What you are asked to do: In this exercise, print only the lines of the records below from the one with "Open the external" through the one with "Viewport: 974px width, 720px height.", inclusive. Pictures are not part of the copy.
==============================
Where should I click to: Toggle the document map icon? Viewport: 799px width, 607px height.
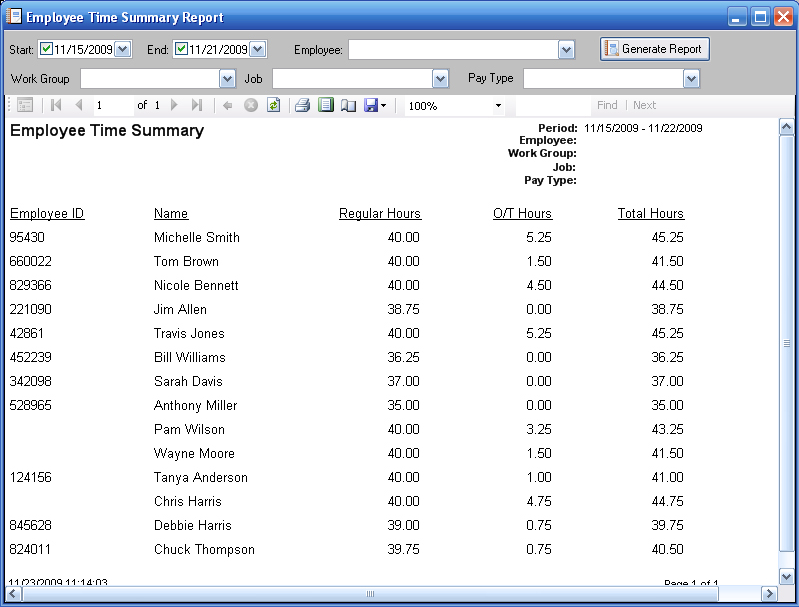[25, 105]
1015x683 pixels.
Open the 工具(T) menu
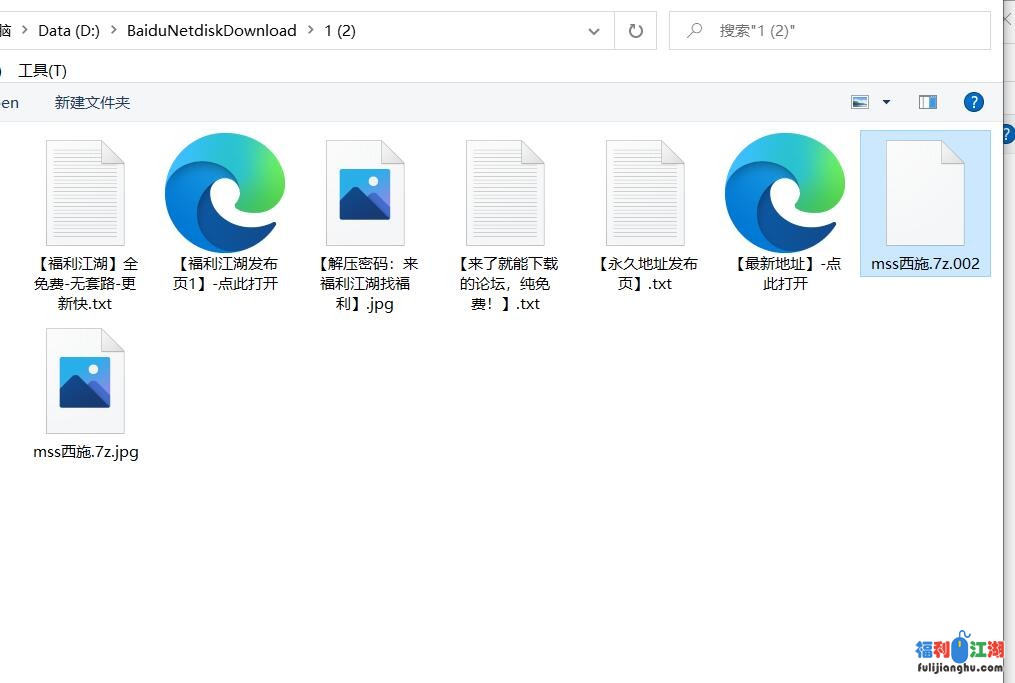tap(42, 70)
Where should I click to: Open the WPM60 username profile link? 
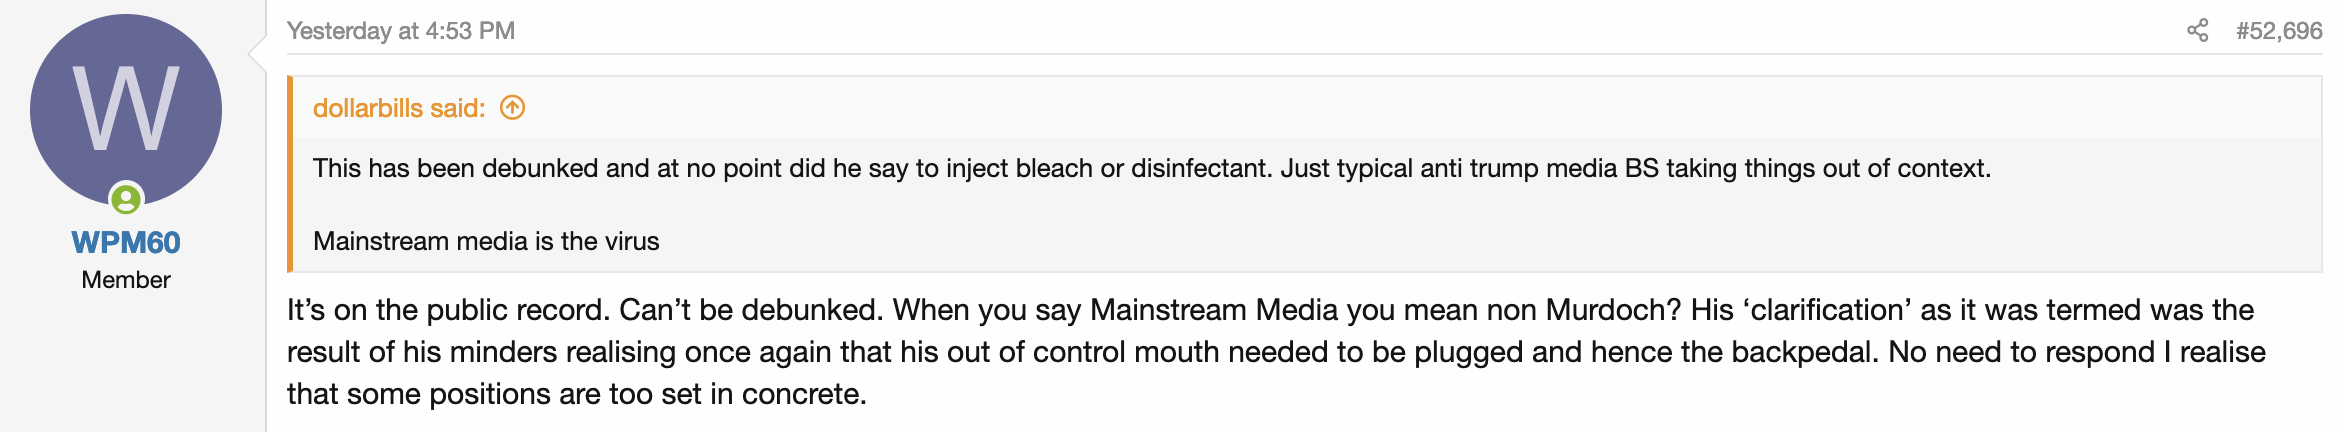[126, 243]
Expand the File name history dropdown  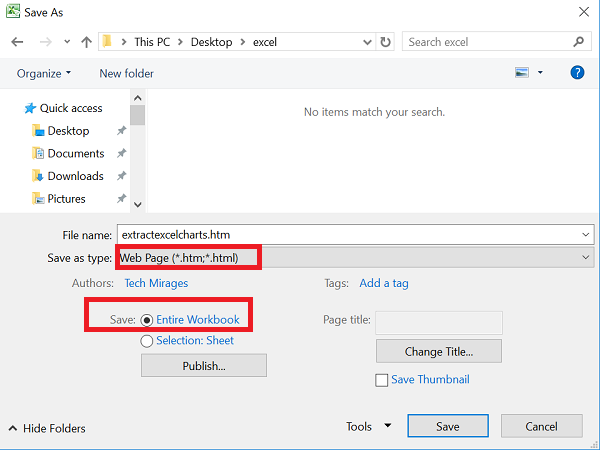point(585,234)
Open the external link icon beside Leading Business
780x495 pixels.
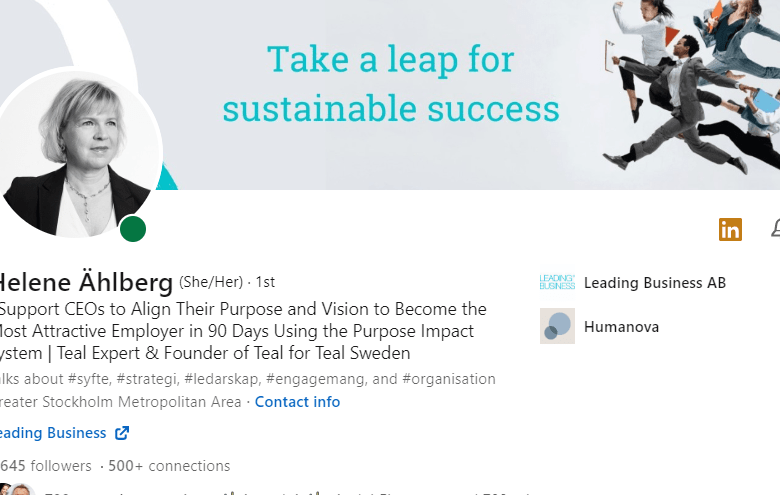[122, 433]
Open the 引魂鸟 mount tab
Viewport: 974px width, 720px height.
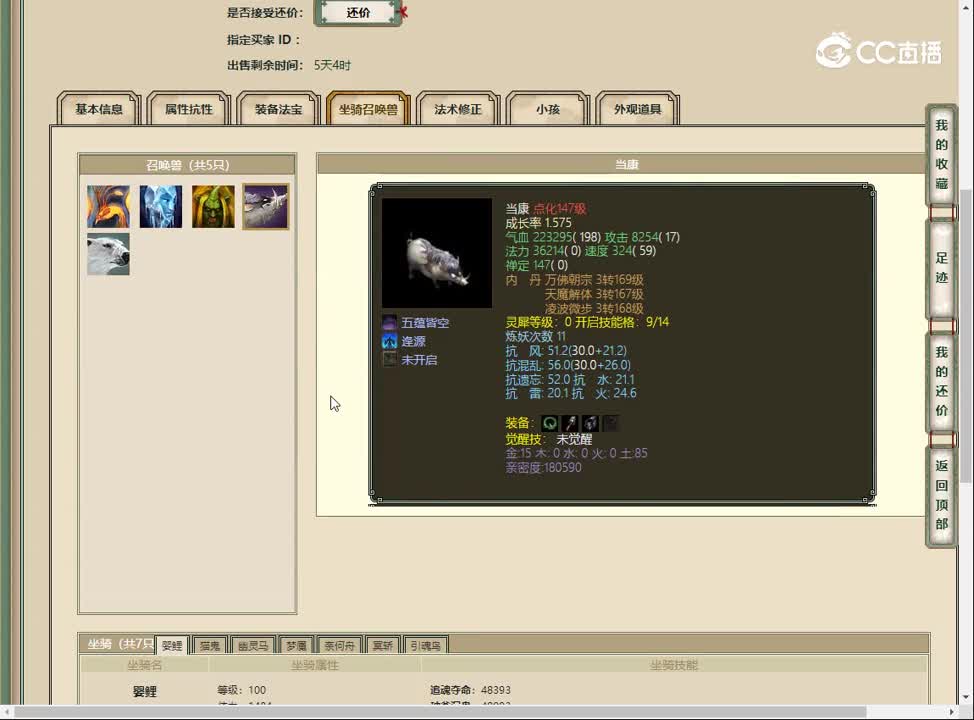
==============================
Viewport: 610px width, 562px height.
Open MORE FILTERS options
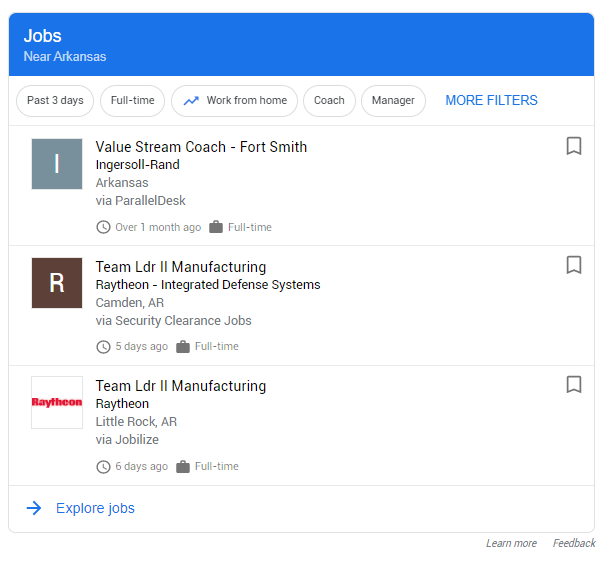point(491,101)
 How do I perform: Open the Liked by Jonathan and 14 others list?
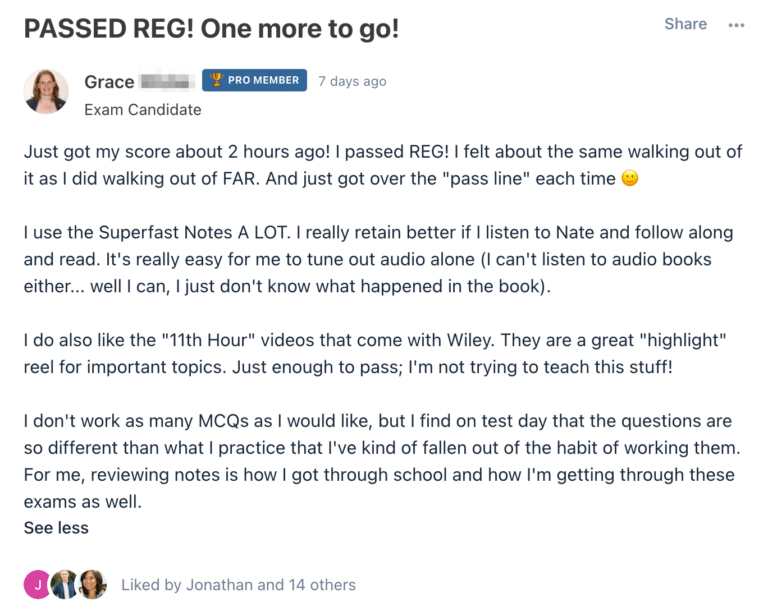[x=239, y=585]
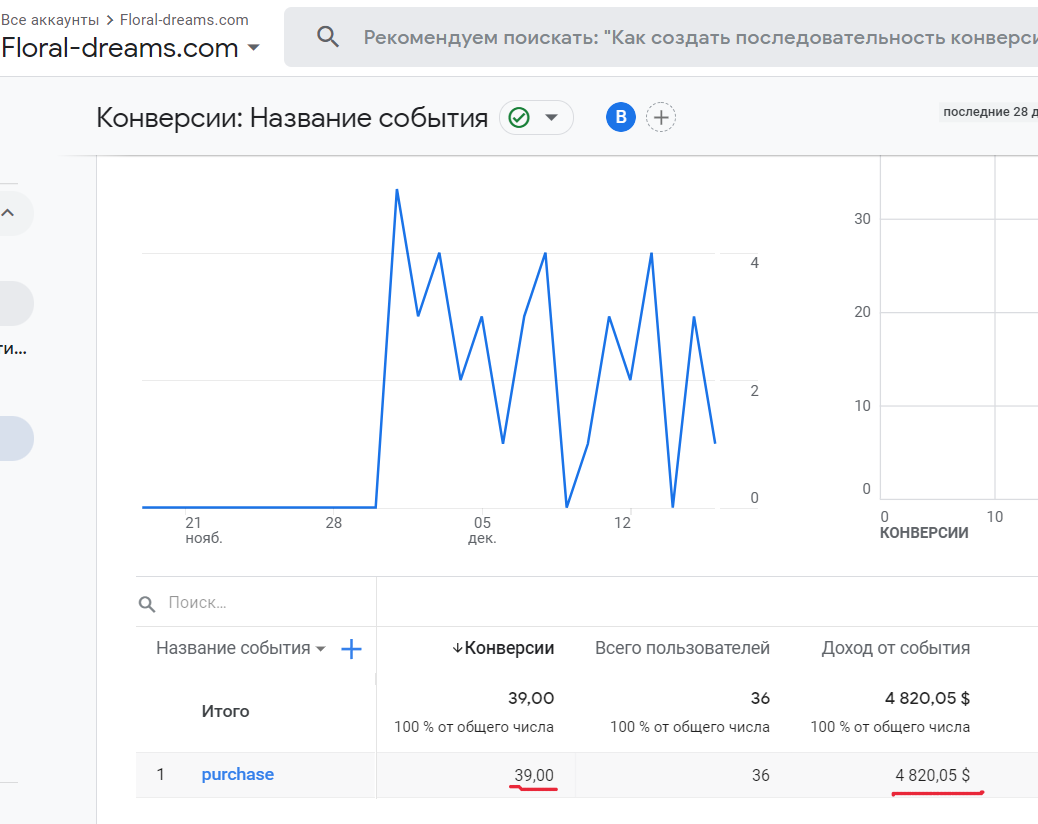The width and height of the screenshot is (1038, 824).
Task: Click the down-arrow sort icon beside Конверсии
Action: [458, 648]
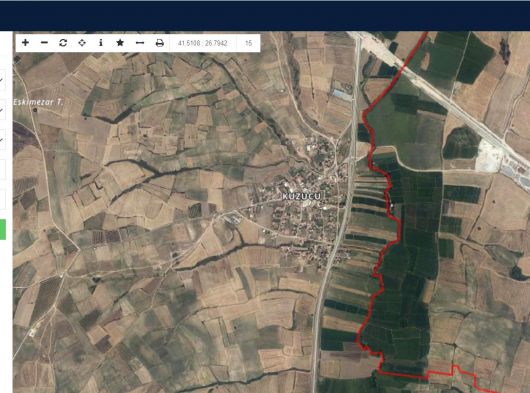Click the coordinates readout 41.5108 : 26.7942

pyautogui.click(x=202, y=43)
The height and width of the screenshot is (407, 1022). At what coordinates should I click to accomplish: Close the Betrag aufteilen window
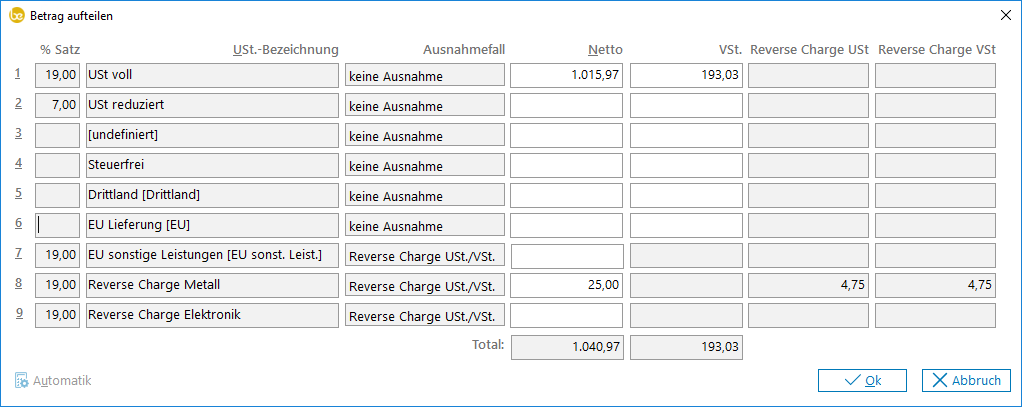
==============================
Response to this task:
Open the external link icon beside Leading Business
780x495 pixels.
[122, 433]
Open the 引魂鸟 mount tab
Viewport: 974px width, 720px height.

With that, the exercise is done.